* Tasks to complete *
A – Copy the Catholic Schools Week article from the words containing "A favorite of" through the words ending with "Marquette School Center.".
B – Answer these questions about the Catholic Schools Week article:
(i) What theme did the sophomores use for their hallway?
(ii) Where was the All Schools' Mass held?
(iii) Which team did the senior basketball team play?
C – Write the next part of the article about Catholic Schools Week at Marquette, picking up after its last sentence.

* Passage shown *
-=-=-=-=-
Marquette Catholic High School celebrated Catholic Schools Week during the last week of January along with other Catholic high schools and middle schools across the nation. The student body kicked off the festivities on Sunday, January 26, by decorating the class hallways with themes such as galaxy (freshmen), Hawaii (sophomores), jungle (juniors), and Nickelodeon (seniors). Students enjoyed shortened periods, dressed-down days, and daily activities such as a talent show or teacher trivia to help promote school spirit.
A favorite of the staff was the All Schools’ Mass officiated by Father Kevin of St. Mary of the Immaculate Conception Parish. Marquette celebrated with Catholic middle schools within the Diocese of Gary. The service was held in the gym of the Marquette School Center.
The Marquette student body was fired up for the class v. class basketball games on Friday. The senior team, reigning champions over the other classes, battled the teacher team. Though the seniors won the coveted ‘Blazer’ award among the students, the team of teachers earned bragging rights from the whole school based on the final game.
-=-=-=-=-
* Dataset records *

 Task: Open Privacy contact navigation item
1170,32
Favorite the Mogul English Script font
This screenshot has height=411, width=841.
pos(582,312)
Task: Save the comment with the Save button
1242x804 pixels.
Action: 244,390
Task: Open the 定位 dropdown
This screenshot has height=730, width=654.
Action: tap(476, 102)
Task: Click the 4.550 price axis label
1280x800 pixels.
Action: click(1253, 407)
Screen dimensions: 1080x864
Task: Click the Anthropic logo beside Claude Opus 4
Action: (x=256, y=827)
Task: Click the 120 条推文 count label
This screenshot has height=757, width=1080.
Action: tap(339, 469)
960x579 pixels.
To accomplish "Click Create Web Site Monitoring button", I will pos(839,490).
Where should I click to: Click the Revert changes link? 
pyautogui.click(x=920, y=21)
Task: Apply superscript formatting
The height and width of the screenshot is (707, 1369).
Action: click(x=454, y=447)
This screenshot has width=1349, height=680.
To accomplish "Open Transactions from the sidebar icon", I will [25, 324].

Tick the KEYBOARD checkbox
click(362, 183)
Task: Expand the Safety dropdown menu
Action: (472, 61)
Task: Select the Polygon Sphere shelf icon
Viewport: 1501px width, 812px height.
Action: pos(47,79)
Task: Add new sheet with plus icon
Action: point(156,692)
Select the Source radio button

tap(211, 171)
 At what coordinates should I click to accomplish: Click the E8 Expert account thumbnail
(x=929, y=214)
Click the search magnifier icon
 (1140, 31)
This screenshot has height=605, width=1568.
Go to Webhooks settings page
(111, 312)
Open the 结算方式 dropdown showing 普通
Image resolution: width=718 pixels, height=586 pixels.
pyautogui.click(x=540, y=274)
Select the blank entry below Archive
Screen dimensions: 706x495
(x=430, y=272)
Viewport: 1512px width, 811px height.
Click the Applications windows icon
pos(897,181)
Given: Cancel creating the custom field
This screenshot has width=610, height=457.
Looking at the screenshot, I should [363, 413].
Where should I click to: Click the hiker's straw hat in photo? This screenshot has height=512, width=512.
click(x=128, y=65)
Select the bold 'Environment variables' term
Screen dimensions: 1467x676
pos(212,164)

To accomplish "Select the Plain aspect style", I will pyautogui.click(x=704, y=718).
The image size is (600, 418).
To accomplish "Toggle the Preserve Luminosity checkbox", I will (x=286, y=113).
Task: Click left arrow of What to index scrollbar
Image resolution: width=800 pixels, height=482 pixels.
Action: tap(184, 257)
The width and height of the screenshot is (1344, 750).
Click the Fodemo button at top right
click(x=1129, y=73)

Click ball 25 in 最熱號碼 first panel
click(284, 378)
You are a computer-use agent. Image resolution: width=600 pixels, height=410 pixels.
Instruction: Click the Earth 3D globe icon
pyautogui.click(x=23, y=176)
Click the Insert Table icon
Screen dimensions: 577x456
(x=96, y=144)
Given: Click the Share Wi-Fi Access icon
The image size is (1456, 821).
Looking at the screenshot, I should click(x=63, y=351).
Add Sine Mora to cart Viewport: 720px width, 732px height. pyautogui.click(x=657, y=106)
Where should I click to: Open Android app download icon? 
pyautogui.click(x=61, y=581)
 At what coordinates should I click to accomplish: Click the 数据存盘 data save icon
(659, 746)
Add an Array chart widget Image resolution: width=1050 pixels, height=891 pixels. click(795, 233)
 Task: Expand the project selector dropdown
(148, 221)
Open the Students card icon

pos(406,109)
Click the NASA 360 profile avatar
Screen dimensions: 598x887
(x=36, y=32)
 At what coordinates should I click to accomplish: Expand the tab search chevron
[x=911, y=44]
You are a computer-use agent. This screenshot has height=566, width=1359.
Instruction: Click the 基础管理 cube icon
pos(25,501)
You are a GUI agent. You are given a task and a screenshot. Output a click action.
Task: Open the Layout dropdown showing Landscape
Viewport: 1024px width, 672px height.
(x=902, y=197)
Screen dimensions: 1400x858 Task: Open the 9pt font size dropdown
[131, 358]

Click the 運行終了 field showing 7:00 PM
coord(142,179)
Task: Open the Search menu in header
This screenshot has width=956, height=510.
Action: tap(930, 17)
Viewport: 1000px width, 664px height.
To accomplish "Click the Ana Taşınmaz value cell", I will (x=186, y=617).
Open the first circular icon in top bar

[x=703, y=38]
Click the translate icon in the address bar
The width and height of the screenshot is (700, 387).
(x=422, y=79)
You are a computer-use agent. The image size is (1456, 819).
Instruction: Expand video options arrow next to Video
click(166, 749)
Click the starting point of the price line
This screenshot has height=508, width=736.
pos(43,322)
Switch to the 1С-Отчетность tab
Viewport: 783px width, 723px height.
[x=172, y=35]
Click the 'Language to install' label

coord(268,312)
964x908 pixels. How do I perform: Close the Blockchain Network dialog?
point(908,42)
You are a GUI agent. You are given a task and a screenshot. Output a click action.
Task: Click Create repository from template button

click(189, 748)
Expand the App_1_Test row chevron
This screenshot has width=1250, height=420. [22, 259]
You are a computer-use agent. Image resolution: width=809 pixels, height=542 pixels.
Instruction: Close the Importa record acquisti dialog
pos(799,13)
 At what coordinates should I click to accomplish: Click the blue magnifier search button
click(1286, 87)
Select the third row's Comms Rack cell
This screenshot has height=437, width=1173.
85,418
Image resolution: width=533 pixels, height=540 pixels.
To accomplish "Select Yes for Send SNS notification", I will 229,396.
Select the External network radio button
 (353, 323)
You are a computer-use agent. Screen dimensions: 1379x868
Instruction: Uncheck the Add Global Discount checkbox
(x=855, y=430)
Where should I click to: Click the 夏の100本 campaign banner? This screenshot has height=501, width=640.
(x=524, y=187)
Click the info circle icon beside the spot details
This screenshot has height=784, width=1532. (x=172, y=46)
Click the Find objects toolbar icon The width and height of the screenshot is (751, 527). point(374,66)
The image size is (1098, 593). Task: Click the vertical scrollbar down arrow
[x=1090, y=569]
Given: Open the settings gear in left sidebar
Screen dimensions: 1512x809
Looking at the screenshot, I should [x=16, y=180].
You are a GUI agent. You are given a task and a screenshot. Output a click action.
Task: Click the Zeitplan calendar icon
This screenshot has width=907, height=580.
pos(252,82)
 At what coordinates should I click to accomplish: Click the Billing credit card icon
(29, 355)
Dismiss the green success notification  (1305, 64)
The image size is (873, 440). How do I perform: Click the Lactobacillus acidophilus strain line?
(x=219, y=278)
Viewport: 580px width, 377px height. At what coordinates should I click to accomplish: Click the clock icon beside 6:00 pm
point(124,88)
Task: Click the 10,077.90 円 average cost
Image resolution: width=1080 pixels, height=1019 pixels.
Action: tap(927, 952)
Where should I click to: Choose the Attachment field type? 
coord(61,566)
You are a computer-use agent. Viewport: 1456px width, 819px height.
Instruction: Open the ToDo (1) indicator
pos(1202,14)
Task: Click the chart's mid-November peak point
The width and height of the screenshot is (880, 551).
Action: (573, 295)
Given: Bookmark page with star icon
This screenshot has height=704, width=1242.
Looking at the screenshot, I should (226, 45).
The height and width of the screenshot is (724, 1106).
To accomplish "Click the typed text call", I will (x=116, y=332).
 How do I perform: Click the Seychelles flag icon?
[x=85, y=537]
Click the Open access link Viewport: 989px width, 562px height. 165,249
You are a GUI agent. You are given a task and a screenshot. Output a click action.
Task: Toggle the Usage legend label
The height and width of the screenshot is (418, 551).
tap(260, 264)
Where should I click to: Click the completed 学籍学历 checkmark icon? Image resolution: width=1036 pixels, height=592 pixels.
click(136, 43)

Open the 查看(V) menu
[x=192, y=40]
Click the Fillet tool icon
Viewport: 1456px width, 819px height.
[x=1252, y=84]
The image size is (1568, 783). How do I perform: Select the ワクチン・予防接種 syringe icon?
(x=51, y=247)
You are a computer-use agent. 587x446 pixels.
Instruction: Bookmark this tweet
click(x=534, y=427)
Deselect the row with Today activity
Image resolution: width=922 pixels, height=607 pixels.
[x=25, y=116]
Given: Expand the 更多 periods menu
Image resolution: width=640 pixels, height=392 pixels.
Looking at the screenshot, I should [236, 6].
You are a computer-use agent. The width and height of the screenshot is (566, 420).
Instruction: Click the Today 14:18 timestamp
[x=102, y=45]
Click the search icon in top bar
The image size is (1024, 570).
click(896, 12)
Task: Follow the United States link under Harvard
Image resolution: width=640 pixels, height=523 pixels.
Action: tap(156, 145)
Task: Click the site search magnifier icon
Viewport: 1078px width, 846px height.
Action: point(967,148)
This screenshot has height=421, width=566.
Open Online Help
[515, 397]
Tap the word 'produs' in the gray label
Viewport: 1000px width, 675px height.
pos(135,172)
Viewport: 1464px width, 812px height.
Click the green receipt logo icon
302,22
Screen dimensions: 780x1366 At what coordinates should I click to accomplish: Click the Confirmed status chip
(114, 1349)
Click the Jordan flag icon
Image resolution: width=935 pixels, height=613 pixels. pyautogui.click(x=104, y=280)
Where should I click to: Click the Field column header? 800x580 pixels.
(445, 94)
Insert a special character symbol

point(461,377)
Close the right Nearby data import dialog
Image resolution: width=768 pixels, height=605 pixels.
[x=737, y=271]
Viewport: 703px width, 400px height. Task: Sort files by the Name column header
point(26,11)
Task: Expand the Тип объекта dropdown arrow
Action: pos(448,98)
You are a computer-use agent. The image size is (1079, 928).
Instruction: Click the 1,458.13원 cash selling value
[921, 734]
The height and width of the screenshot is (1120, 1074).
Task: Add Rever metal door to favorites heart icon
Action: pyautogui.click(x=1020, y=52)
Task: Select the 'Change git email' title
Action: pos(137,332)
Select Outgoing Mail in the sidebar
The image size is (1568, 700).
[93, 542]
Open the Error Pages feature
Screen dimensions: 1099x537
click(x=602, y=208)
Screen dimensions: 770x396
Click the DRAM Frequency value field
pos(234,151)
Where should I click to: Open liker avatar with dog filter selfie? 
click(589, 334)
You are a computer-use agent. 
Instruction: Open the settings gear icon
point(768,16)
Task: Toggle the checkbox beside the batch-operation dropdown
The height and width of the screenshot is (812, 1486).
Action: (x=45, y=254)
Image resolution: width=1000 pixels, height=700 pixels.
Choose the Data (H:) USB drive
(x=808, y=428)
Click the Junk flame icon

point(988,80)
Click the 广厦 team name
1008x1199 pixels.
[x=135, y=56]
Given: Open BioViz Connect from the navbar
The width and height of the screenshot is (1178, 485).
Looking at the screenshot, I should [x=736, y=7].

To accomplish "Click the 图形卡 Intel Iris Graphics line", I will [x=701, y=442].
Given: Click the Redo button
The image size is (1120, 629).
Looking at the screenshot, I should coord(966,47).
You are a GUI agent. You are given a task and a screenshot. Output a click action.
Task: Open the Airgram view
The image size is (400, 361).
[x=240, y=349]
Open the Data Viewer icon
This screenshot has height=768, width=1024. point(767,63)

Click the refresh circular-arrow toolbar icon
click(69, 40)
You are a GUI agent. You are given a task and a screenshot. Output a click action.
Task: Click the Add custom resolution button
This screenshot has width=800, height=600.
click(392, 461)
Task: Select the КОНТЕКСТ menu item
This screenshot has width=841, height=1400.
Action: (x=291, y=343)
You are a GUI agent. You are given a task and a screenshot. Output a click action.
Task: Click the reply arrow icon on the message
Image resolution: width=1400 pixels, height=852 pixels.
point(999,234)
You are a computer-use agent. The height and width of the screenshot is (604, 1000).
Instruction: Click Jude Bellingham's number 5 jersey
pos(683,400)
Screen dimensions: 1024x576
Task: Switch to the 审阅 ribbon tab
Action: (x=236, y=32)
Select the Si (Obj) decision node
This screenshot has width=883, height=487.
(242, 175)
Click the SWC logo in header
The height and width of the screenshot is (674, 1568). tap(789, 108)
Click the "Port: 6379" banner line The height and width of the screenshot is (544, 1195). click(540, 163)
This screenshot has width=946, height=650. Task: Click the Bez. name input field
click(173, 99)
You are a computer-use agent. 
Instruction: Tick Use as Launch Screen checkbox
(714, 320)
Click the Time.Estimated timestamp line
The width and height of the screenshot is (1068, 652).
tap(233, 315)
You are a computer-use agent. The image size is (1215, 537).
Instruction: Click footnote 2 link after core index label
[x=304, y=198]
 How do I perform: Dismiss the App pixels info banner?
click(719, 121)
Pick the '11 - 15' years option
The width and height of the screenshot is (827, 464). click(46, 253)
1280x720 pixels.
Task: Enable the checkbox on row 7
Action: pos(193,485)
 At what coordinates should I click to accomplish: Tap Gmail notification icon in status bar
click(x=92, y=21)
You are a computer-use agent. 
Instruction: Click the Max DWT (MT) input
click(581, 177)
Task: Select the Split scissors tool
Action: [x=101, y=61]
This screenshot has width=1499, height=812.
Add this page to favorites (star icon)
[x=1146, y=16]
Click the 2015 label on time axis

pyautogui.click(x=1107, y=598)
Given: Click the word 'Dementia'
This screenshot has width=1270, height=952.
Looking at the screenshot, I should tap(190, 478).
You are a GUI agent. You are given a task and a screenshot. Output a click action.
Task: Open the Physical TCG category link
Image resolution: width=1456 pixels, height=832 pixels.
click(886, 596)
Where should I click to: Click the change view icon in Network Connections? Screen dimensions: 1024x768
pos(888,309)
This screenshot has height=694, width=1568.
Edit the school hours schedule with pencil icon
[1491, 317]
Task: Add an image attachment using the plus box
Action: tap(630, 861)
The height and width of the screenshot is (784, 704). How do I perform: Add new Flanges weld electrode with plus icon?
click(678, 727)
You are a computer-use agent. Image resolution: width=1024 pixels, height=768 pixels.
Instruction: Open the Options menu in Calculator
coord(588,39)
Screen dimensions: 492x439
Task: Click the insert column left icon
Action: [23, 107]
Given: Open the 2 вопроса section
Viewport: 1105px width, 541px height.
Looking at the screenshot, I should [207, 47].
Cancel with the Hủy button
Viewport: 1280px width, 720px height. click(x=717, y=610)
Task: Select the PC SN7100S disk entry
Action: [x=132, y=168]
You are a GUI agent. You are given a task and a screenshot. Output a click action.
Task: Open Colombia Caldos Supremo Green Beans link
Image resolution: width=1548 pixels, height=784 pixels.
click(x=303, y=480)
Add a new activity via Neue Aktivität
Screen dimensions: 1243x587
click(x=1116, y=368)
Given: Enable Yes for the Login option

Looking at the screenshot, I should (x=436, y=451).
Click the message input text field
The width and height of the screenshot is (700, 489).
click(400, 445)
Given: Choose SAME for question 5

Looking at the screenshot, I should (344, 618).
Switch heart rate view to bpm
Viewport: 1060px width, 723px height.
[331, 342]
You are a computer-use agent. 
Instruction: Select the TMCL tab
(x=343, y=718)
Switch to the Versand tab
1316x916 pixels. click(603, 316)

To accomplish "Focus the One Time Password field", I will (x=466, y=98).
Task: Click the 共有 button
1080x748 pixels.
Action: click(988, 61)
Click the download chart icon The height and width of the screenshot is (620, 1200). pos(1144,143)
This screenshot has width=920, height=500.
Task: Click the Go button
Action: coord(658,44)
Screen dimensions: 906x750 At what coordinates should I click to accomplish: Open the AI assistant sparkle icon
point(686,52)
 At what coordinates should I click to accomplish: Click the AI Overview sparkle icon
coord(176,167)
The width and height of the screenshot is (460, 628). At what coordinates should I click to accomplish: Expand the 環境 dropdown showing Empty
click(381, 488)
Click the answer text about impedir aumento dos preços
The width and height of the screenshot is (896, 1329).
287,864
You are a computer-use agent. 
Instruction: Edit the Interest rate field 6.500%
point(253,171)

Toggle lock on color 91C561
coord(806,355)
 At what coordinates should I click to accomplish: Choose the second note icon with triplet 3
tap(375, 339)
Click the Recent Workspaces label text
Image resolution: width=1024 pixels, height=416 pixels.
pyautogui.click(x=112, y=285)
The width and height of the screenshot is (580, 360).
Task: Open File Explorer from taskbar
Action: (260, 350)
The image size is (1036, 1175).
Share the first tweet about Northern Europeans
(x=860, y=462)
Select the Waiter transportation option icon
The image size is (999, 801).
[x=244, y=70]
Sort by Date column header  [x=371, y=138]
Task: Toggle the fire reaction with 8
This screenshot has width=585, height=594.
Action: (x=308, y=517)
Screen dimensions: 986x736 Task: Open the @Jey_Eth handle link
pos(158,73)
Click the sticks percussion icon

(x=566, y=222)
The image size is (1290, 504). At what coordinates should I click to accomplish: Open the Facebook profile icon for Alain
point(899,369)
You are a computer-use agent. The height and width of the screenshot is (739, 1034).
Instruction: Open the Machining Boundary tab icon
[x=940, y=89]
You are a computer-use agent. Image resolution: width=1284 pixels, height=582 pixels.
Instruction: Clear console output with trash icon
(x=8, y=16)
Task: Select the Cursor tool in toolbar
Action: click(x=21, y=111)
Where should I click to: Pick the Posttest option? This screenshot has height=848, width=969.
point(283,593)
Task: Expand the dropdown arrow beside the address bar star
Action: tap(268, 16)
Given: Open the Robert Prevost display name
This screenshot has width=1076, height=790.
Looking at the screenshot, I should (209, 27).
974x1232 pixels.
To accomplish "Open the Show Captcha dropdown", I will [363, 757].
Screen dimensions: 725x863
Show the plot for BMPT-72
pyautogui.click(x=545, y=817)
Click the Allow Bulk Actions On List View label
-=-=-=-=-
* Your written answers *
A –
A favorite of the staff was the All Schools’ Mass officiated by Father Kevin of St. Mary of the Immaculate Conception Parish. Marquette celebrated with Catholic middle schools within the Diocese of Gary. The service was held in the gym of the Marquette School Center.

B –
(i) Hawaii
(ii) In the gym of the Marquette School Center
(iii) The teacher team

C –
“It’s been great to see students and staff connect. It really shows that we can all accept new and different people when we have a common goal,” said Amanda Boyd, staff member and organizer of spirit week.
The National Honor Society at Marquette has also played its part in the school community over the last month. Orchestrated by sponsor Tracy Wagner, National Honor Society members volunteered with the American Red Cross on January 28 to host a blood drive at Marquette. According to the Red Cross staff on site, 32 units were collected in total from Marquette students, family, and friends.
Aside from this life-saving contribution, the National Honor Society hosted an Induction Ceremony for incoming members on February 5. According to Brad Collignon, the Chapter inducted 20 sophomores, three juniors, and two seniors to help the current members continue to reinforce the values of academics, character, leadership, and service.
Marquette Catholic High School rang in the new year with school spirit, both in fun and fraternity, and the staff and students aim to continue this enthusiasm through the end of the second semester.
After only three short years teaching at Marquette, Amanda Boyd, social studies teacher, has made quite the impact on her students. While at Marquette, she has taught subjects such as geography, history of the world, college-level economics, and U.S. government. Outside of the classroom, she has facilitated student government events such as school dances and Catholic Schools Week activities. The opportunity she has given her students to take on these responsibilities has pushed them to develop skills in leadership, organization, and communication.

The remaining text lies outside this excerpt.